Ma fare un film sul Decameron è anche parziale. Bisogna fare una selezione: il materiale è così ricco e variegato che non si potrà rimanere totalmente fedeli al lavoro originario. Il film sarà un’opera profondamente personale. Cento novelle, più una, potrebbero essere rappresentate in una serie tv, non in un film.

Nel 1971 Pierpaolo Pasolini affida al cinema il suo adattamento del Decameron. E lo riduce a un film di circa due ore.

Per prima cosa elimina la cornice: via Firenze, via la peste, via la brigata di dieci gentili giovani narratori. Non saranno loro ad unire tutte le storie.

Il filo che collega le novelle è Napoli, una città affollata, rumorosa e colorata: escluse siano dal film le novelle di ambientazione “esotica".

Dà inizio alle danze Il giovane Andreuccio, interpretato dal sempre presente Ninetto Davoli, che da Perugia si trova a Napoli con un bel gruzzoletto da investire. Napoli brulica di persone. Qui viene truffato due volte, ma finisce per diventare ricco. Nella città dove seguiamo le avventure di Andreuccio che gira per la città ricoperto di merda a causa di una beffa subita, ascoltiamo tradurre un'altra novella in strettissimo napoletano: si entra nei conventi medievali. In mezzo alla folla che ascolta c'è un ladruncolo che adesca un femminiello.

Boccaccio aveva preso i voti: ma in questo Medioevo, nel suo Medioevo, tutti accolgono con naturalezza le pulsioni del corpo e la prontezza di intelletto, espressa attraverso motti improvvisi, viene sempre premiata. E si racconta di una badessa che riprende una consorella ma è a sua volta ripresa per il medesimo peccato. La badessa intende il motto della consorella, apprezza la discrezione con cui viene a sua volta ripresa, quindi fa in modo che tutte continuino a divertirsi come meglio riescono.

Passiamo nella campagna campana. Il giovane Musetto sente parlare di un convento di suore molto pedanti. Così si finge sordomuto per poter entrare come garzone dentro questo convento di giovani monache curiose.

Nel frattempo a Napoli, Peronella si sta intrattenendo col proprio amante. L'innamoratissimo e bruttissimo marito rientra prima del previsto. Peronella sarà costretta a nascondere il suo amante e troverà il modo per farsi beffe di quel povero sciocco.

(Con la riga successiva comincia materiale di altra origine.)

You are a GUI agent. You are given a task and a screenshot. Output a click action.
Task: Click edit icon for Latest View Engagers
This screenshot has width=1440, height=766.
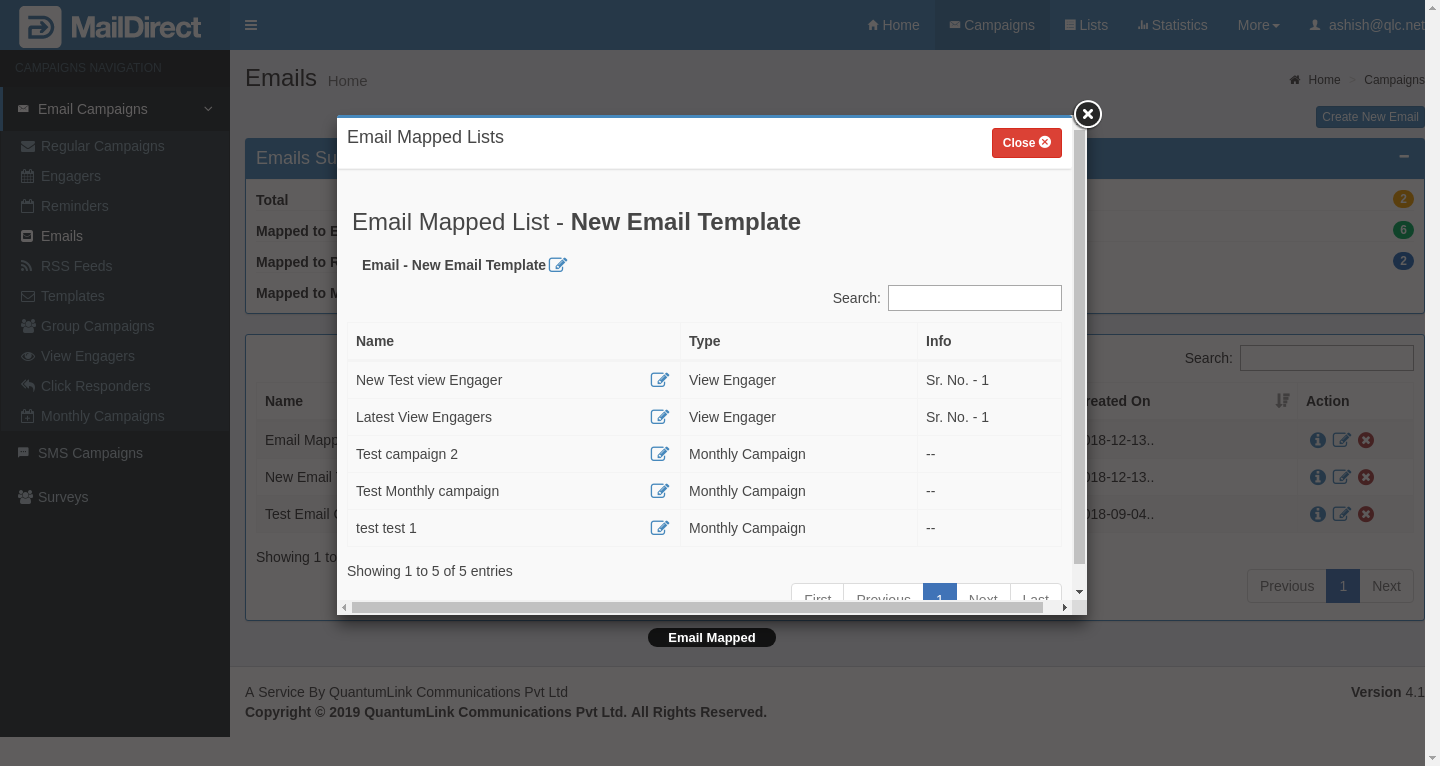pyautogui.click(x=659, y=417)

A proposito di sciocchi creduloni, Boccaccio non si esime dal prendere in giro l'ingenuità di tanti santi uomini che si son ritirati dalla vita mondana. Quindi Ciappelletto, un usuraio pederasta, per salvare l'onore dei propri ospiti, si prende gioco di un prete sul letto di morte.

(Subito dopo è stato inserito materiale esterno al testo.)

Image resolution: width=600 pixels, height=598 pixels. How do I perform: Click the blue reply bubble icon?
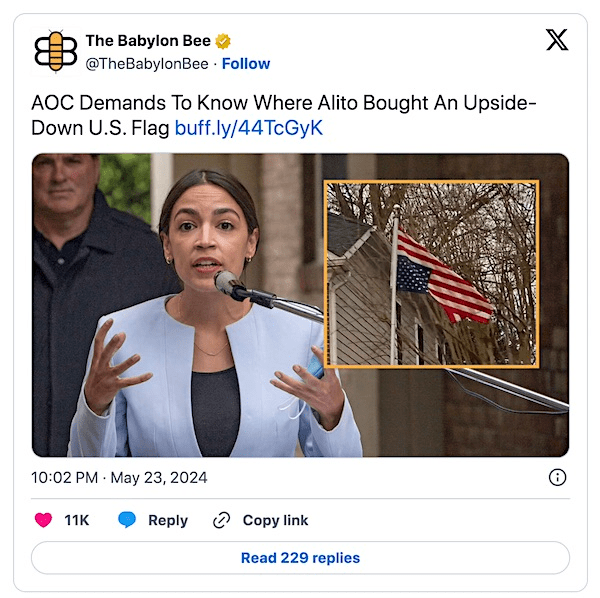pyautogui.click(x=127, y=520)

Minore e interrotta dalle altre novelle è quella dell'allievo di Giotto che aspetta la giusta ispirazione: in questa rappresentazione osserviamo un cameo dello stesso Pasolini. E ci si diverte meno, ma si ammira la pragmatica degli uomini medioevali, osservando la storia di Caterina che dorme sul balcone per incontrare il suo amato la notte.

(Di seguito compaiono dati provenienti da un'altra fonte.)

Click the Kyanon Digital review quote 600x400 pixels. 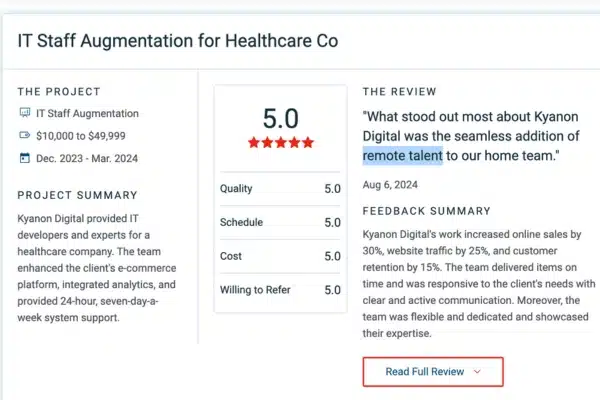point(471,136)
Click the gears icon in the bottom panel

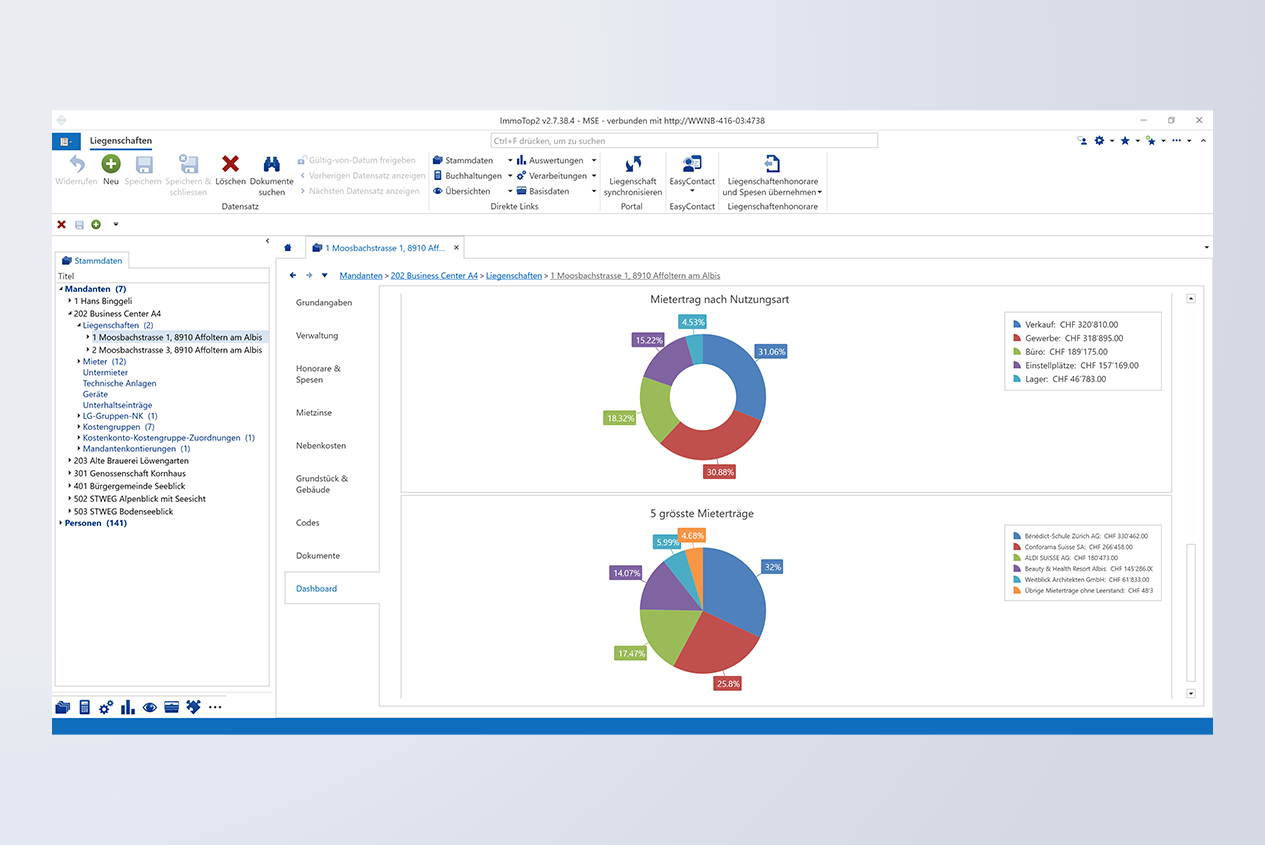[x=105, y=707]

Pragmatici sono gli uomini, ma soprattutto le donne medioevali. Lisabetta, che nonostante l'età ancora non ha avuto marito, si innamora del garzone dei fratelli: Lorenzo. I tre fratelli di Lisabetta si vendicano del suo amante, portando a una tragica fine un amore assoluto e distruttivo.

Infine viene rappresentata una beffa che non ha bisogno di commenti: il furbo Don Gianni cerca di sedurre la moglie di un suo amico, spiegando al suo ospite come riuscire a compiere la metamorfosi della moglie in asinello. I chierici non sempre sono ingenue persone.

In Pasolini è presente una caratteristica peculiare della scuola cinematografica italiana: non tutto ciò che viene mostrato è essenziale per la trama. Come in un documentario, si osservano le strade, i corpi, i visi, gli occhi e i sorrisi.

Ma soprattutto c'è Napoli, Napoli che brulica di persone. Nessun filtro e nessuna selezione viene fatta nella rappresentazione della vita di quesste donne e di questi uomini medioevali. E non ci sono filtri nelle vite di questi personaggi. Le sovrastrutture verso la vera essenza della vita stanno solo sullo sfondo: le regole dettate dalla famiglia, dalla società e dalla chiesa sono aggirate con leggerezza. Da tutti, nessuno escluso. Ci sono solo beffatori e beffati nella commedia umana a cui assistiamo. Questo è un inno a godere della vita nella sua pienezza: gli uomini e le donne medievali boccacceschi sembrano riuscirci, gli uomini e le donne postmoderni molto meno.